Third, it has to be realized that Iran has some legitimate security fears. As Henry Kissinger, who should know, once said, “Even a paranoid has some real enemies.” This holds true for Iran, too.
The Bush Administration’s nuclear policy is not very reassuring to other countries, including Iran. From scuttling multiple nuclear arms-control treaties to updating its nuclear arsenal, the United States has in recent years conveyed the wrong signals to the rest of the world.
And when it comes to Iran specifically, there’s been a strong contingent of neocons that has been urging Bush to attack the nation.
Republican Senators have introduced bills calling for Iranian “regime change.” Bush himself has stated that he “will not tolerate” a nuclear Iran, and has named it a charter member of the “axis of evil.” In addition, the Bush Administration’s Nuclear Posture Review, (its major policy statement on the subject of nuclear weapons), named in 2002 seven countries as targets, including Iran. Although the troubles in Iraq make a U.S. ground invasion unlikely, military action on a smaller scale may be a possibility, with potentially destabilizing ramifications.
And then there’s Israel, the only nuclear power in the Middle East, with an existing nuclear arsenal roughly equal to that of France or Britain, according to analyst Avner Cohen in the April 2005 issue of Current History magazine. Ariel Sharon on a number of occasions has made belligerent statements about Iran, although he has denied having any immediate unilateral plans to attack Iran.
So what needs to be done to ensure that Iran doesn’t become another member of the nuclear club?
The United States has to provide security guarantees, and make Iran confident that it will not suffer the fate of two of its neighbors.
Plus, all the five established nuclear powers have to seriously undertake their commitment under Article VI of the Nuclear Non-Proliferation Treaty and take concrete steps to get rid of their nuclear arsenals.
The nuclear hypocrisy of the five established powers has been one of the major reasons that Iran’s nuclear program has widespread support among its populace.
Even Nobel Peace Prize-winner Shirin Ebadi, whom I had the pleasure of interviewing two years ago for The Progressive, has in a recent interview been reluctant to outright condemn Iran’s nuclear ambitions.
The Iranian public will become less enthusiastic about the bomb only when countries like the United States stop possessing—and flaunting—nuclear weapons as a symbol of national strength.
And Israel must be part of any solution.
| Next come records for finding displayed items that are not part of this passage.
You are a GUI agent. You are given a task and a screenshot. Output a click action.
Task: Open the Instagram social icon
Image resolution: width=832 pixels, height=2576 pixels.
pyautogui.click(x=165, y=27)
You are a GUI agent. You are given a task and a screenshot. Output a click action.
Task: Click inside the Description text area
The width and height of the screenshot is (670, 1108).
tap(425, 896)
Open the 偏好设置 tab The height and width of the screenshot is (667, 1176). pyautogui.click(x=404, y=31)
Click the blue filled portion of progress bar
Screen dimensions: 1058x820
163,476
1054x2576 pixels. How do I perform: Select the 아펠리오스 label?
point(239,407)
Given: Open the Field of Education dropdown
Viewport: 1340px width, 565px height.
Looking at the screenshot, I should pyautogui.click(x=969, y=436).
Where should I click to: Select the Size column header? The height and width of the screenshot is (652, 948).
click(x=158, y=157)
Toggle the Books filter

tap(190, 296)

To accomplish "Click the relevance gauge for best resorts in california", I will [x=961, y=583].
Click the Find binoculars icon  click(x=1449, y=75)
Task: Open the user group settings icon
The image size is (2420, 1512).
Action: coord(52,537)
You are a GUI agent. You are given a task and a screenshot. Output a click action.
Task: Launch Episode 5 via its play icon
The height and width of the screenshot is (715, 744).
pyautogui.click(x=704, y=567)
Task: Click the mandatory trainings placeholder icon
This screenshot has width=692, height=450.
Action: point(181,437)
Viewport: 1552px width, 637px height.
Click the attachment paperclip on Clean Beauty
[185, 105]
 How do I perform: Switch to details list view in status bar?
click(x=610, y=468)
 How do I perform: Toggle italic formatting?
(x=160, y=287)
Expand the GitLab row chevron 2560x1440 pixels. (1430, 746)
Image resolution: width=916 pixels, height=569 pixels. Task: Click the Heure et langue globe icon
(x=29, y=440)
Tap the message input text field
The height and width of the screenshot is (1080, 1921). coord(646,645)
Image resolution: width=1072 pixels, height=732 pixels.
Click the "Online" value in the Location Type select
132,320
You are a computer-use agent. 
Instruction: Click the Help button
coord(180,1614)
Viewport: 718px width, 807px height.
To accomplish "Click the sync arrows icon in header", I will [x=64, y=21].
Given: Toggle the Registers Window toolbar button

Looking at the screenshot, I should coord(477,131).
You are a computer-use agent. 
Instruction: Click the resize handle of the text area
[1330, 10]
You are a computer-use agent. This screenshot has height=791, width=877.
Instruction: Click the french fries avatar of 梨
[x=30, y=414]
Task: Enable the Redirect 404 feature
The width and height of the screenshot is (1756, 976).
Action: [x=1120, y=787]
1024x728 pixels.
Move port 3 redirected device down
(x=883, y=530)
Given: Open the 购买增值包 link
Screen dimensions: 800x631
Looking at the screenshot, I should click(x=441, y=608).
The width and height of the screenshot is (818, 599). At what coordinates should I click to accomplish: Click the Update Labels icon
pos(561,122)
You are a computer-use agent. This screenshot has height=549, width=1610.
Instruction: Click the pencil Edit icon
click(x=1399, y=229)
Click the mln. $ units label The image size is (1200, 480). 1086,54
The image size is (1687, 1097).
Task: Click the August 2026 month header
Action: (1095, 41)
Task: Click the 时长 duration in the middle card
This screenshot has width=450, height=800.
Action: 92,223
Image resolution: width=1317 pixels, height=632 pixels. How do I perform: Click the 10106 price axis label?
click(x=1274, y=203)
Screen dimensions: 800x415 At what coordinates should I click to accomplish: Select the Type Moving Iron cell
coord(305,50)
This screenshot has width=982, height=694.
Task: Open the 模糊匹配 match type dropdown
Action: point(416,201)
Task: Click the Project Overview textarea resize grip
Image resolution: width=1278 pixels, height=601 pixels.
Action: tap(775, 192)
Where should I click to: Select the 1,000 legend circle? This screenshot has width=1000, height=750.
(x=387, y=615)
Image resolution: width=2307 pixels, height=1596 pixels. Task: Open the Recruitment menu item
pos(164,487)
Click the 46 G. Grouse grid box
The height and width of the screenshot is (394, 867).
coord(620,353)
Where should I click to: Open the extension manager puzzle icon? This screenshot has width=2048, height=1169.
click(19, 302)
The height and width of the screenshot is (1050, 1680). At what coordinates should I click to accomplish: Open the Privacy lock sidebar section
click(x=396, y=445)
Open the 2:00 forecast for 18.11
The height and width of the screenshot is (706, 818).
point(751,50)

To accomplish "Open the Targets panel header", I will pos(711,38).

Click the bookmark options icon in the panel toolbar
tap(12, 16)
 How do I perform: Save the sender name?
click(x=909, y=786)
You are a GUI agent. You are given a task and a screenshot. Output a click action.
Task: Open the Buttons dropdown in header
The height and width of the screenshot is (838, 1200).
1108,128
In the mid-1970s, Israel for the first time proposed at the United Nations the idea of a Nuclear Weapons Free Zone in the Middle East, and as Cohen chronicles in his Current History article, it has reiterated its support a number of times in the years hence. It is very unlikely that Iran will give up its weapons program while Israel possesses a stockpile of nuclear warheads.
The question then arises: Is the current Iranian leadership rational and persuadable enough to be asked to renounce the bomb? While Iranian President Mahmoud Ahmadinejad has engaged in problematic behavior, and has made outrageous statements about Israel and the Holocaust, enough concerted international pressure might get him and the clerics to forsake nuclear weapons. Iran’s foreign policy is not completely irrational and fundamentalist. After all, Iran has generally been lying low in Iraq, compared to the amount of trouble it could be causing there. It has also not created too many problems in Afghanistan. And it has generally maintained a neutral stance on the issue of Kashmir, instead of siding with its Muslim neighbor Pakistan against the claims of Hindu-majority India on the disputed province.
If Iran refuses to alter its path, then the time will come for targeted international sanctions against the country, such as the freezing of its assets abroad and a bar on its leaders traveling outside the country. Hopefully, creative diplomacy by the European Union and—dare I say it, the United States—will head off such a possibility. Iran needs to realize that the nuclear dream is a fool’s errand.